Confused by `last()`

I need to extract the _time of the last record in a bucket.
The dataset goes from 2017-05-05... to 2020-09-24..., one row every 5 seconds.
There are missing data (no rows at all) from 2017-10-10... to 2017-11-07...

START = 0
from(bucket: BUCKET)
  |> range(start: START, stop: now())
  |> filter(fn: (r) => r["_measurement"] == MEASUREMENT and r["_field"] == FIELD)
  |> aggregateWindow(every: 15m, fn: mean, createEmpty: false)
  |> last(column: "_time")
  |> yield(name: "mean")

returns 2020-09-24..., the correct answer.

START = 0
from(bucket: BUCKET)
  |> range(start: START, stop: now())
  |> filter(fn: (r) => r["_measurement"] == MEASUREMENT and r["_field"] == FIELD)
  |> last(column: "_time")
  |> yield(name: "mean")

(without the aggregateWindow returns a single 2017-10-10... instead.
It is the last record BEFORE the missing data span, not what I want.

Changing the START time only in the second script:

  • START = 2017-10-10 => 2017-10-10T20:45:30Z (last value before the missing data span)
  • START = 2017-10-11 => empty (it looks like it doesn’t like to start in the middle of the missing data span)
  • START = 2017-10-16 => it returns the correct answer! (but we are in the middle of the missing data span yet)

Any reason why?

Hello @Nemecsek,
I’m sorry I’m having trouble understanding what you mean. Is there any chance you can export your data to CSV and send it my way so I can see what you mean on my end?
Thanks

Hallo @Anaisdg.
thank you for your reply.

Alas the database is our customer’s property and cannot be shared.
It has been imported from MySQL through Python/Pandas into InfluxDB2.
I wrote a flux script to import it directly, but the heavy load (some 11+ million lines read from a small headless server) were enough to kill MySQL service multiple times. In the end I loaded the records in chunks, and saved each individual chunk to InfluxDB2. There is a gap in the data, where a logger didn’t work: they are missing in the original MySQL database.
I can make visualizations, calculate aggregates and any other calculation, no problems.
The problem is last().

I made a schematics about the cases I described in the original post.
According to my understanding, requesting the last() record should always return the same 2020-09-24 record, but it doesn’t…

What could be the reason last() is wrong?

Is it really so hard to understand his question? It seems obvious to me and my colleagues. We had the same problem and were driven away from influx for lack of a proper response. Best wishes!

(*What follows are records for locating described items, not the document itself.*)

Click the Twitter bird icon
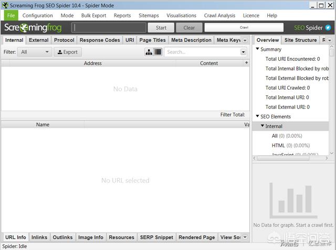[328, 27]
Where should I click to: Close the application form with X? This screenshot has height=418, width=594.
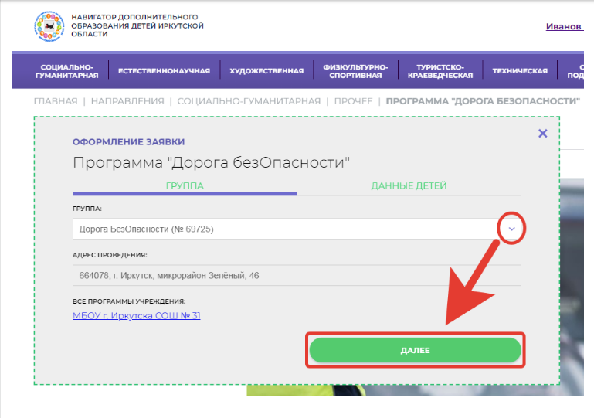tap(542, 134)
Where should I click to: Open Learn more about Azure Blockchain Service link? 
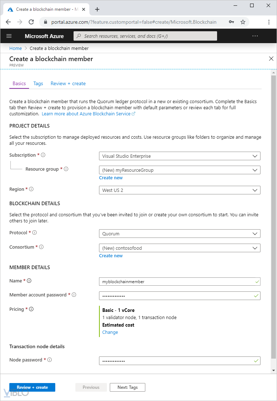[88, 114]
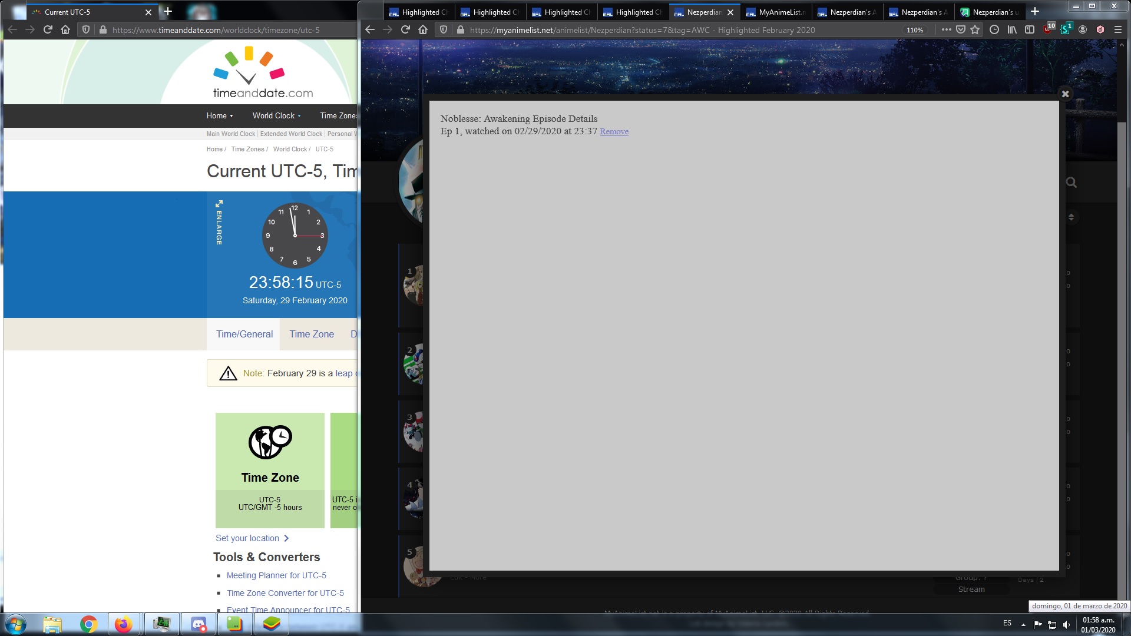This screenshot has width=1131, height=636.
Task: Select the Time Zone tab on timeanddate
Action: click(x=312, y=334)
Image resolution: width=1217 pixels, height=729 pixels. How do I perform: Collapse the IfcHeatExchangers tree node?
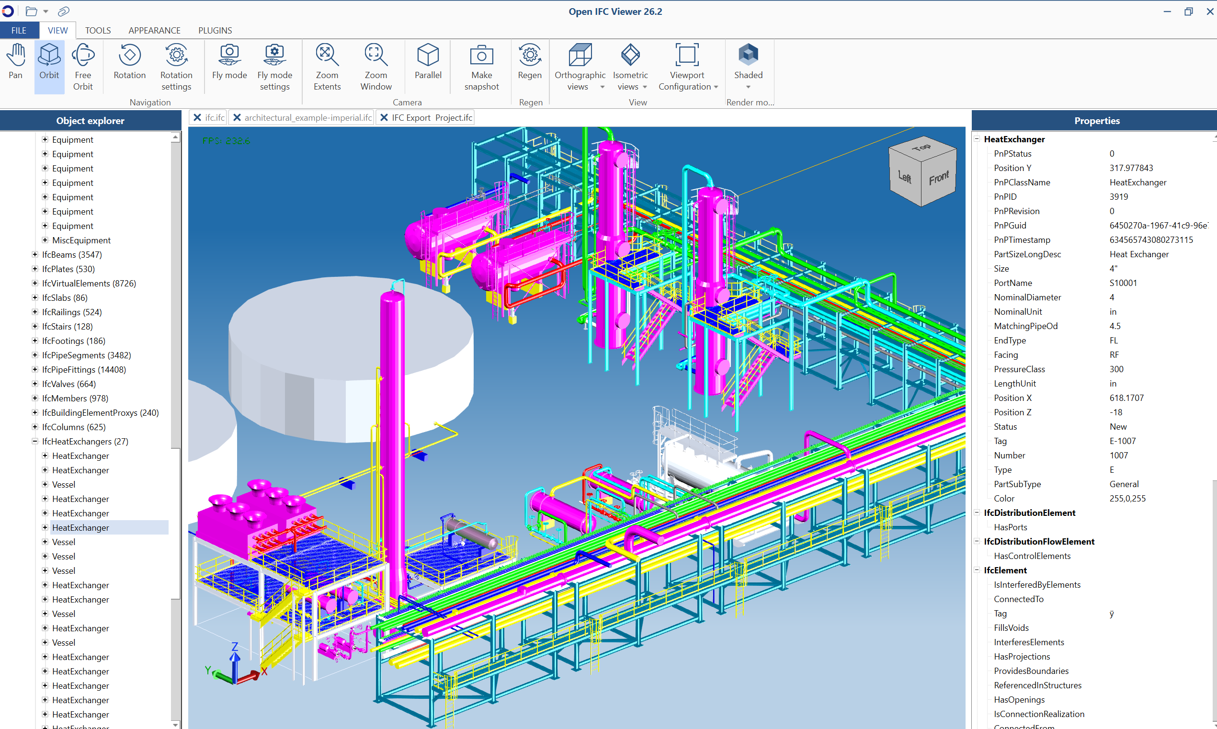pyautogui.click(x=35, y=441)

To concretely answer this question, we have to know the schema of the data. In your queries above, you’re filtering on measurement and field. Are there tags in the data? If there are, then you have multiple series. Flux returns a stream of tables. By default, each table respresents a series – groups of points that share a common measurement, tag set, and field key. last() returns the record for each table in the stream of tables, so if you have multiple series, the query you have above will return the last() record from each series.

Does the data before the gap belong to a different series (have a different tag set) than the data after the gap?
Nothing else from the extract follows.